[To THE EDITOR OF THE " SPECTATOR."' Slit, — As the Duke
of Argyll has far more than an hereditary claim to be listened to in matters of legislation, his opinion would have carried great weight with it had he taken the trouble to look at the Allotments Extension Act, instead of giving us his " impression " without having a copy before him. He "believes that in this case, at least, Parliament has been honest towards the Trustees, who are the administrators of land left for charitable purposes, and has not required of them to provide for a public object by any sacrifice of their own funds." By this I understand that the Duke " believes " the Trustees are still at liberty to get the best price they can for their land. I am far indeed from attributing dishonesty to Parliament, " in this case at least," as the Duke says ; but having a copy of the Act before me, I take it to be a matter, not of belief, but of fact, that Parliament, "for a public object," does require Trustees in some cases to accept from certain classes of the poor a lower rent than they could get from other tenants.

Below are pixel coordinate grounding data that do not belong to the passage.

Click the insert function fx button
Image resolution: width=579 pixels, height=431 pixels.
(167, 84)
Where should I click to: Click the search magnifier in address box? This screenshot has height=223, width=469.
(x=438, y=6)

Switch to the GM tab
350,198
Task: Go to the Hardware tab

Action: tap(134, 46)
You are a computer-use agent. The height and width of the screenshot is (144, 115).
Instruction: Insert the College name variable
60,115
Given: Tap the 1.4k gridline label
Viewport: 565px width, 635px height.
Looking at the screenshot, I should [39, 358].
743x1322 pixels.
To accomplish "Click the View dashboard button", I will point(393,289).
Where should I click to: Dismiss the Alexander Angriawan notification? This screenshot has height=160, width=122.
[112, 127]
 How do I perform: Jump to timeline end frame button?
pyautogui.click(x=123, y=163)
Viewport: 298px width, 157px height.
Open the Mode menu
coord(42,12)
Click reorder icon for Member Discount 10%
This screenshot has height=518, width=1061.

The Trustees " shall set apart for the purpose of this Act such field or other portion of the said lands [i.e., lands held for the benefit of the poor] as is most suitable as regards distance and otherwise, for allotments" (Section 4). The land most suitable as regards distance is the land nearest the town, and such land, under the name of accommodation-land, always commands a much higher rent than "land of the same quality is usually let for in the same parish." And yet by the Act Trustees are compelled to offer to certain classes accommodation-land at its ordinary agricultural value.

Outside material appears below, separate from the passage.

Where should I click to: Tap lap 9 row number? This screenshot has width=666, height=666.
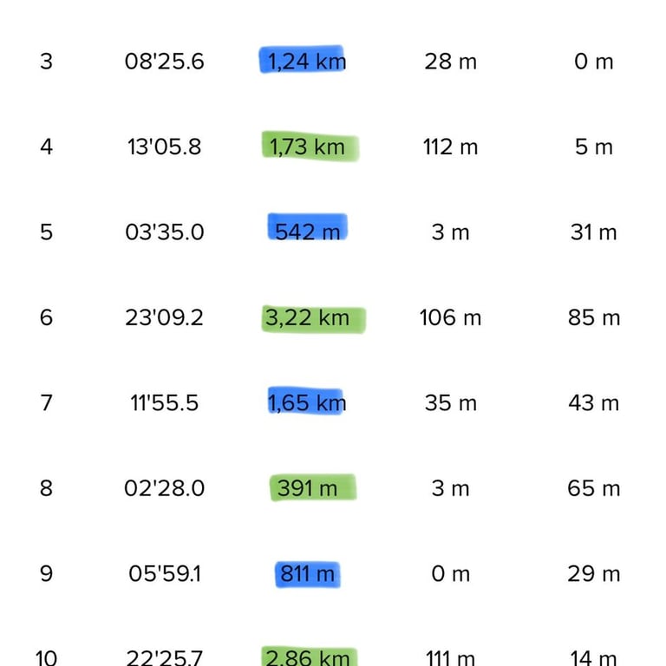point(46,574)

As a trustee, I must say I entirely fail to get up any sense of injury at this requirement. The Duke talks of our " providing for a public object by the sacrifice of our own funds ;" but the funds are not our own, and we hold them simply to provide for certain " public objects," whether the relief of the poor or any other. Of course, the precise object is settled in each case by the terms of the trust ; but it would be absurd if the terms of trusts remained unalterable by legislation, while the condition of the people concerned underwent important changes. As the Allotment Act hints by mentioning "the present Poor-Law" in its preamble, the Poor-Law itself has fulfilled the intention of many old bequests. In a vast number of instances the precise class of beneficiaries has varied from time to time, and has been determined more by chance than by legislation, or by founders intentions. What chance has done blindly Parliament may surely do with its eyes open. In the present instance, it has, to a small extent, substituted one class of beneficiaries for another. This being clearly understood, Trustees will, no doubt, be as careful of the interests of the new beneficiaries, the "industrious cottagers of good character, being day labourers or journeymen," as they are of the old class, now reduced in number, who have the rents divided among them in doles of bread, clothing, or money.—I am, Sir, &c.,
December 30th. R. H. QUICK, Vicar of Sedbergh.